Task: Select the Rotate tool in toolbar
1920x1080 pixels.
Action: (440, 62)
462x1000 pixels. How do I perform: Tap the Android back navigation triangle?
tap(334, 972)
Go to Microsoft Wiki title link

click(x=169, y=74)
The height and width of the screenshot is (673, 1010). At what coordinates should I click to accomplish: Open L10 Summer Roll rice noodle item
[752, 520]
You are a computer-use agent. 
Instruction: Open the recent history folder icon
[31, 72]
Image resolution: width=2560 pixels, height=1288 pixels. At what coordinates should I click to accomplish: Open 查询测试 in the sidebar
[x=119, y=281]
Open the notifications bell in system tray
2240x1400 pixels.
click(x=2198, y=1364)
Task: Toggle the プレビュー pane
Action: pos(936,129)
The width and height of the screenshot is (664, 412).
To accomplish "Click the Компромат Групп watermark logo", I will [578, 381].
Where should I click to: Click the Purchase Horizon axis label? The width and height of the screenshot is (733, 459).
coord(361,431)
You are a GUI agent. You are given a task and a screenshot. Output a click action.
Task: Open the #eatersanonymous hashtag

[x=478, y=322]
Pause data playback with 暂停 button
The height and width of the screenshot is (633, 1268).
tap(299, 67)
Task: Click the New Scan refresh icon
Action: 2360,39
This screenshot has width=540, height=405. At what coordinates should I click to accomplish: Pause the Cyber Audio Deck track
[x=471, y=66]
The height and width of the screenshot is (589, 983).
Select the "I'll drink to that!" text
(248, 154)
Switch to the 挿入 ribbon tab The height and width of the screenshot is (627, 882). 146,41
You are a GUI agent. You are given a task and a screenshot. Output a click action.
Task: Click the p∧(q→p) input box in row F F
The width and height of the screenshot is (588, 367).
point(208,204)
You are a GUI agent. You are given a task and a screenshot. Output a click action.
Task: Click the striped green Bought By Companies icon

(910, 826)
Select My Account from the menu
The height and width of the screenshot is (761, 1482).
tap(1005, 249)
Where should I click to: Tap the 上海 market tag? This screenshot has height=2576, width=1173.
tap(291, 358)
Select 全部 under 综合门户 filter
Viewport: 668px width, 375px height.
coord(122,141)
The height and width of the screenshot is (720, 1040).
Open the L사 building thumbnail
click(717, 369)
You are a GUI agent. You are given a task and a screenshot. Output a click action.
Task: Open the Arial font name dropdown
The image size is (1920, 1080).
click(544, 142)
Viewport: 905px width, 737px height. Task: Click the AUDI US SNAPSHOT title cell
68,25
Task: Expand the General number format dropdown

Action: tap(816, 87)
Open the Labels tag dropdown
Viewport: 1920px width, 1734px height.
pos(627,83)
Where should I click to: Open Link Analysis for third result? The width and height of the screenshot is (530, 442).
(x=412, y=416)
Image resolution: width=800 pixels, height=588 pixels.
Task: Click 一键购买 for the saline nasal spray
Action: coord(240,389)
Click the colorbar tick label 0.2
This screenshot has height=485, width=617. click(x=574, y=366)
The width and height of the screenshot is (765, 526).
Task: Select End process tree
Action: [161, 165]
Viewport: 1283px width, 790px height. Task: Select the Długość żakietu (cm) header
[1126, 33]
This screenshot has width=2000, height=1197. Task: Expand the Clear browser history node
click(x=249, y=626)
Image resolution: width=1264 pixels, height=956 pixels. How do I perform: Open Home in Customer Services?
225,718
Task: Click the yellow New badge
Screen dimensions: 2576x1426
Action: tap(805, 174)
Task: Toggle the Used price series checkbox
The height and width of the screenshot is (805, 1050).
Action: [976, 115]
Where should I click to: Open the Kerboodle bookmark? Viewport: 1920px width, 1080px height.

----

§ **TASK TO CARRY OUT**
Reproduce the lines starting at the line containing "Task: Expand the General" and ending at the line containing "Action: coord(240,389)", with both of those lines included.

§ **WORKED ANSWER**
Task: Expand the General number format dropdown

Action: tap(816, 87)
Open the Labels tag dropdown
Viewport: 1920px width, 1734px height.
pos(627,83)
Where should I click to: Open Link Analysis for third result? The width and height of the screenshot is (530, 442).
(x=412, y=416)
Image resolution: width=800 pixels, height=588 pixels.
Task: Click 一键购买 for the saline nasal spray
Action: coord(240,389)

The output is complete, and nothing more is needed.